SUMMARY: “Despite a number of mixed economic reports, NABE Outlook Survey panelists believe the U.S. economy will continue to expand,” said NABE President Kevin Swift, CBE, chief economist, American Chemistry Council. “The consensus forecast calls for real GDP growth to slow from 2.9% in 2018 to 2.6% in 2019, and then to 2.1% in 2020. While the panel has turned slightly more optimistic about the outlook since the previous survey, 60% of panelists still view risks to the outlook as tilted to the downside.” “Increased trade protectionism is considered the primary downside risk to growth by a majority of respondents, followed by financial market strains and a global growth slowdown,” added Survey Chair Gregory Daco, chief U.S. economist, Oxford Economics. “Recession risks are perceived to be low in the near term, but to rise rapidly in 2020. Panelists put the odds of a recession starting in 2019 at 15%, climbing to 60% by the end of 2020. While a small majority of panelists anticipates the next Fed move will be a rate hike, the median forecast does not reflect any rate increases until the third quarter of 2020, and a majority of panelists believes weakness in the real economy would be the primary factor driving a rate cut.”  

HIGHLIGHTS


-Panelists expect economic growth, as measured by inflation-adjusted gross domestic product (real GDP), to remain positive, but to decelerate through the end of 2020. Following an increase of 3.2% at a seasonally adjusted annual rate in the fourth quarter (Q4) of 2018, the median forecast is for real GDP growth to slow to a 2.1% rate by Q4 2019 and 1.9% by Q4 2020. 

-This anticipated trend of slower growth is also seen in the forecasts for year-over-year changes. The panel anticipates real GDP growth to slow from 3.0% between Q4 2017 and Q4 2018, to 2.4% in the year ending in Q4 2019, and 2.0% in the following four quarters. The median forecast for 2020 would put real GDP growth at its weakest annual level since 2016. There is a sizable degree of dispersion in the forecasts, ranging from a median of 1.7% growth among the lowest five forecasts for Q4 2019/Q4 2018 to 3.0% among the highest five forecasts. For the Q4 2020/Q4 2019 forecasts, the dispersion widens to 0.0% for the lowest five up to 2.8% for the highest five. 

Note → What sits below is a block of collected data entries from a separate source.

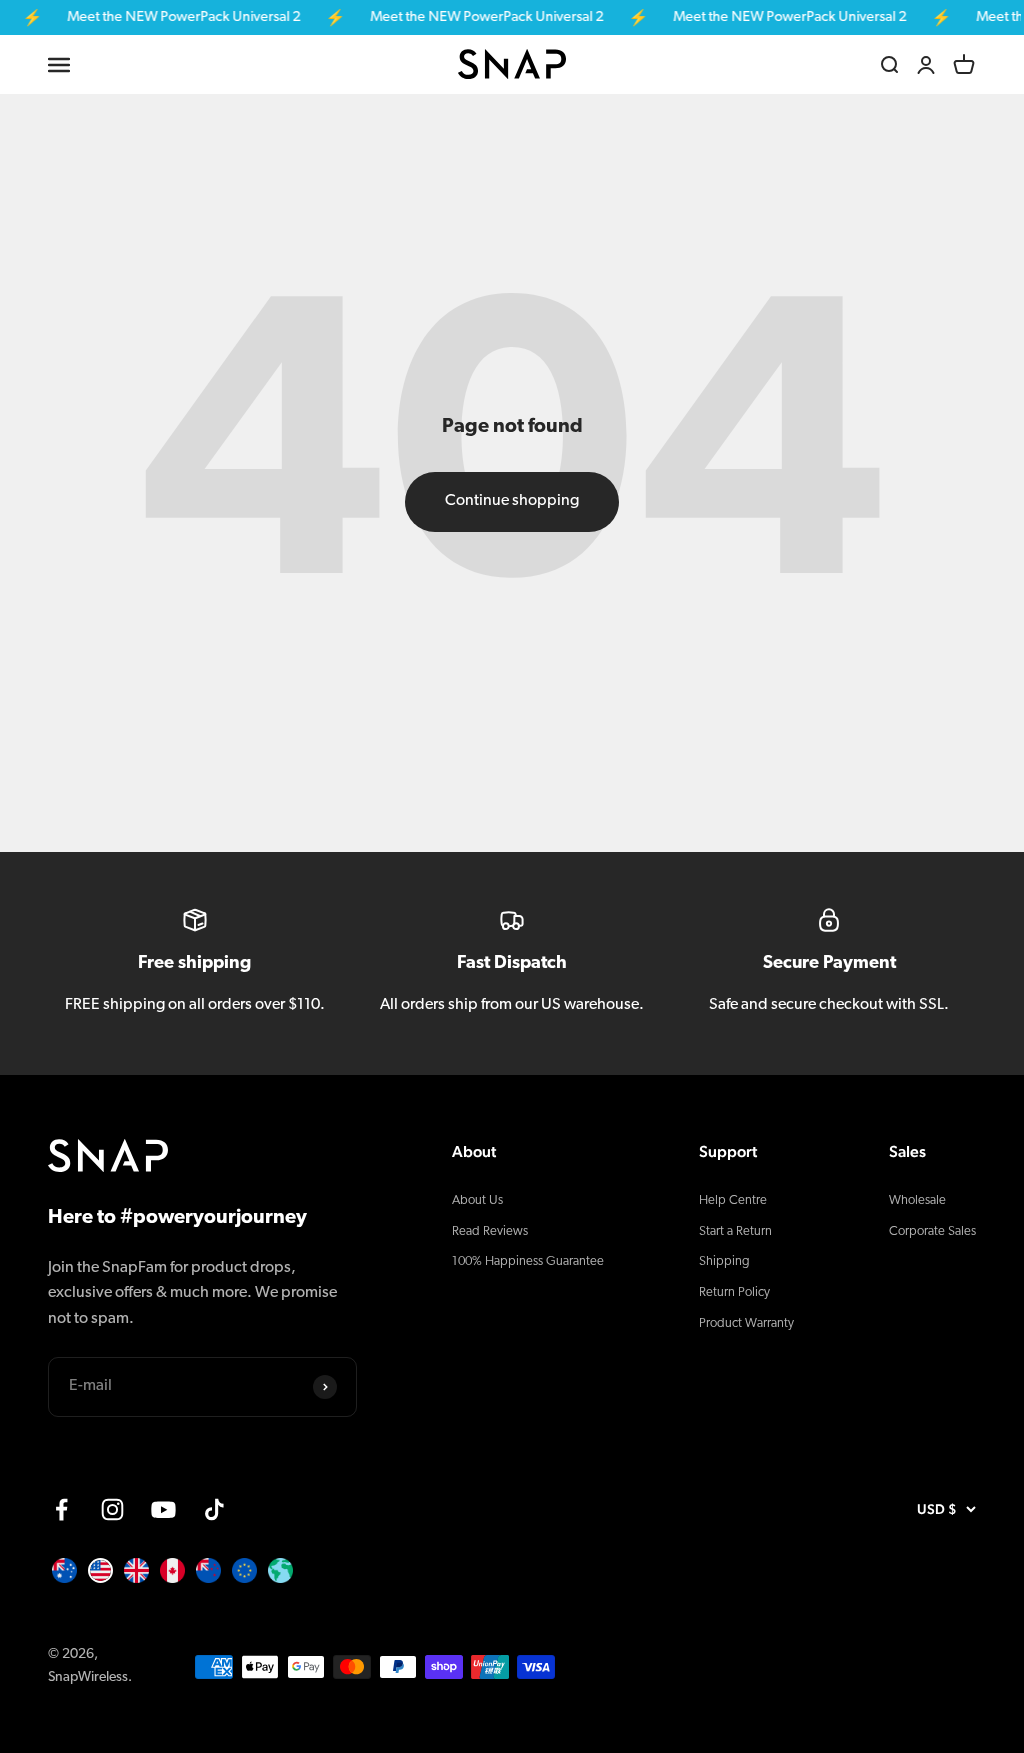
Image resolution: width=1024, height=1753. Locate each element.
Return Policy (734, 1292)
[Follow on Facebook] (61, 1509)
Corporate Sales (932, 1231)
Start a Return (735, 1231)
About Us (477, 1200)
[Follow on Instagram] (112, 1509)
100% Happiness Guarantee (528, 1261)
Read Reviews (490, 1231)
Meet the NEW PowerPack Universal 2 (170, 17)
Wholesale (917, 1200)
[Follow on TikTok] (214, 1509)
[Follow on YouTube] (163, 1509)
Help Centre (733, 1200)
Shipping (724, 1261)
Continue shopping (512, 501)
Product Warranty (746, 1323)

-Sixty percent of panelists believe that risks to the economic outlook are weighted to the downside— compared with the 74% who held that view in March. Ten percent believe risks are weighted to the upside—up from 6% in the March survey. The remaining 28% of respondents report that risks are balanced. 

-The odds of a recession remain generally low over the next 12 months, but they rise late in 2020. Panelists put the odds of a recession starting in 2019 at 15%, with a 35% probability of recession starting by the middle of 2020. Overall, panelists put the odds of a recession starting before the end of 2020 at 60%. This compares with odds of 35% in the March survey.